Chicago COVID-19 restrictions ease: Drinking in bars allowed again

Mask dining

CHICAGO (WBBM NEWSRADIO) -- Thursday is the first day you will be able to drink inside Chicago bars under relaxed rules.

Mayor Lightfoot, the Chicago Department of Public Health, and the Department of Business Affairs and Consumer Protection announced Monday that Chicago has made sufficient progress in the fight against COVID-19 to ease certain restrictions on businesses "and give them more ability to grow and to earn revenue as we start to head into winter months."

Starting Thursday, Oct. 1 at 5 a.m. the city of Chicago will ease five of its Phase Four guidelines for businesses, including:

Increased Indoor Capacity: Restaurants, health and fitness centers, personal services, non-essential retail and all other establishments that have been limited to 25 percent indoor capacity will now be able to increase their maximum indoor capacity to 40 percent. The limit of 50 total customers within one room or space at restaurants, venues and other establishments will remain in place, as will the limit of no more than six people per table.

Reopening of Bars: Breweries, taverns, bars and other establishments that serve alcohol without a food license may reopen with indoor seating, at 25 percent capacity or 50 people, whichever is fewer. Service remains limited to no more than two hours per party, and customers must be seated when eating, drinking or ordering – patrons cannot walk up to the bar to order.

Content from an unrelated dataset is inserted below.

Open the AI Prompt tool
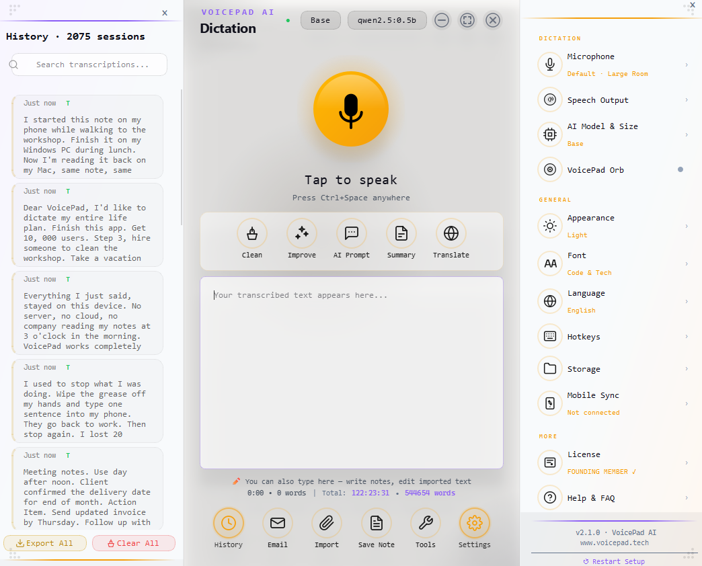The height and width of the screenshot is (566, 702). pyautogui.click(x=351, y=239)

Extended Hours for Bars and Restaurants: Bars, restaurants and other establishments that serve alcohol will now be able to sell alcohol for on-site or off-site consumption until 1 a.m. and may remain open until 1:30 a.m. Liquor stores, grocery stores and other establishments that sell alcohol to-go through a Packaged Goods license must continue to cease alcohol sales at 9 p.m.

Increased Group Size: Maximum group size for health and fitness classes and after-school programming will increase from 10 to 15 people.

Expanded Personal Services: Facials, shaves and other personal services that require the removal of face coverings will be allowed.

While enough progress has been made to ease certain restrictions, Chicago remains in the midst of the COVID-19 pandemic and calls on all businesses and customers to continue following the Phase Four guidelines. In order to continue the significant progress, the following additional guidelines will also come into effect on Thursday, Oct. 1:

• When dining out at a food service establishment or bar, customers must always wear face coverings while seated, except when actively eating or drinking. This protects employees that may interact closely with patrons.

• Patrons at indoor bars, taverns and breweries must order from their seats – they cannot walk up to the bar to order.

• Bars, taverns and breweries that are reopening indoors must partner with a food establishment so that food is available to patrons at all times (e.g., making menus available and allowing delivery, allowing patrons to order from third-party delivery services).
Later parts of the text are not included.